Both staff and patients should be treated w/ the dignity that they need and deserve.
People are social creatures; they react to egregious circumstances by engaging in behaviors that reflect their core feelings about matters e.g., the staff sits and plays cards while the patient sends hour after hour in his chair, unattended.
If the powers that be understand that this is not an issue about ‘bad apples’ e.g., ‘there are no people who care about the patients’---the argument that Carmen Hooker Odom attempted to launch at the Endorsed Provider companies upon seeing her Service Definition of Community Support fully utilized-----that indeed the problems take place because of the social milieu in which the MH workers and patients find themselves embedded.

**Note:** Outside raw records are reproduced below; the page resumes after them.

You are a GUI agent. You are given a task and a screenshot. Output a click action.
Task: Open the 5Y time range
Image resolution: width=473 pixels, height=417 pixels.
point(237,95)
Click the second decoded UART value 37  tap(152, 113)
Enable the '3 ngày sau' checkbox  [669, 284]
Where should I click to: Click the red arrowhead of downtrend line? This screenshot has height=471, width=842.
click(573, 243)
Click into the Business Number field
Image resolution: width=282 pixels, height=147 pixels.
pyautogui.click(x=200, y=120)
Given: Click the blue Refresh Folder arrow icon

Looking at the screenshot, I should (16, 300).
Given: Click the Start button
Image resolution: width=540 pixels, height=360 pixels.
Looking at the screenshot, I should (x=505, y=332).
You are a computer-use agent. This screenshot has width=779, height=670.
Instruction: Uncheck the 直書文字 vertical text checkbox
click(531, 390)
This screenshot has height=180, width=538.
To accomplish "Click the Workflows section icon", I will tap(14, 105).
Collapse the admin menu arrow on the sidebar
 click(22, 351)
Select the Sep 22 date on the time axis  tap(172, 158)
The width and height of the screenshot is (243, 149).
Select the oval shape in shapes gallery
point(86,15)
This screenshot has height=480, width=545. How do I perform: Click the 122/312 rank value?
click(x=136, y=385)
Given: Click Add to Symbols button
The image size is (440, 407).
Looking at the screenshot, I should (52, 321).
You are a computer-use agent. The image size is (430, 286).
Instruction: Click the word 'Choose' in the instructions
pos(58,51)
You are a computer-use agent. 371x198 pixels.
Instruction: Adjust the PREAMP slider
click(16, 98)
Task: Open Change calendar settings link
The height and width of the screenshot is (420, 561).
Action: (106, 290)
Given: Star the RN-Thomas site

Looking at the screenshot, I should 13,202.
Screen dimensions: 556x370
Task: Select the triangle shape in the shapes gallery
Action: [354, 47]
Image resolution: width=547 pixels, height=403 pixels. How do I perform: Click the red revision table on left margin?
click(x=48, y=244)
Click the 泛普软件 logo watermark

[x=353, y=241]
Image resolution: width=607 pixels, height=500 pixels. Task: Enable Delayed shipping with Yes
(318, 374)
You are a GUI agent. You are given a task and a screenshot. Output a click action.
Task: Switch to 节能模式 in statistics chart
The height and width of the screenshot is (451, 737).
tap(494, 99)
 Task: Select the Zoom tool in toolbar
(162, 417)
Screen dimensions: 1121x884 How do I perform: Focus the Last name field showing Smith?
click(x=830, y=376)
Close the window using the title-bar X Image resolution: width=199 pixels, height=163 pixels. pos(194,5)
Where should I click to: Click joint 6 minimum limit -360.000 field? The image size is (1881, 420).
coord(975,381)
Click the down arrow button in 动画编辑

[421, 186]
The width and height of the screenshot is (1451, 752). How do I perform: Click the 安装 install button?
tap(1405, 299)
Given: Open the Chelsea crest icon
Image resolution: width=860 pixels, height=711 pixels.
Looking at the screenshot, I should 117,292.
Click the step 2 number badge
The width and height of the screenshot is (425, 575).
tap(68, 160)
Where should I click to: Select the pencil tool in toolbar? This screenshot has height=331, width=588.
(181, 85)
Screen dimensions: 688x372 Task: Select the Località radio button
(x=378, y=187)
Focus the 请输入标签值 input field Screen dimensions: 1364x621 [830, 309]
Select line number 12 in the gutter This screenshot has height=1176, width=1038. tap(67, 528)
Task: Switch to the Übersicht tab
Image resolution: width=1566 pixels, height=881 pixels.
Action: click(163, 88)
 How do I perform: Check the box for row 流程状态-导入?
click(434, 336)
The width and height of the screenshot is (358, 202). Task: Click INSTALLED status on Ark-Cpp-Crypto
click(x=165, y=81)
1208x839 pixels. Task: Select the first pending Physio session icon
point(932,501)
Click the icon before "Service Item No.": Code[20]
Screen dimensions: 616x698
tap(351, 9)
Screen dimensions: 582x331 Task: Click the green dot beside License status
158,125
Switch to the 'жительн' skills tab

IMO, it is not a matter of there being no people who care about the patients but rather there being no underlying sense and demands that the staff and the patients be treated w/ dignity.
THIS is the leap that should have been taken rather than privatization back in 1999 and prior to the development of mental health reform which saw as a panacea the privatization of mental health care rather than a re-invention of attitude with which to shape efforts.
Thank you for reading this, Mr. Nesbitt. I know you are vastly overworked. Me too.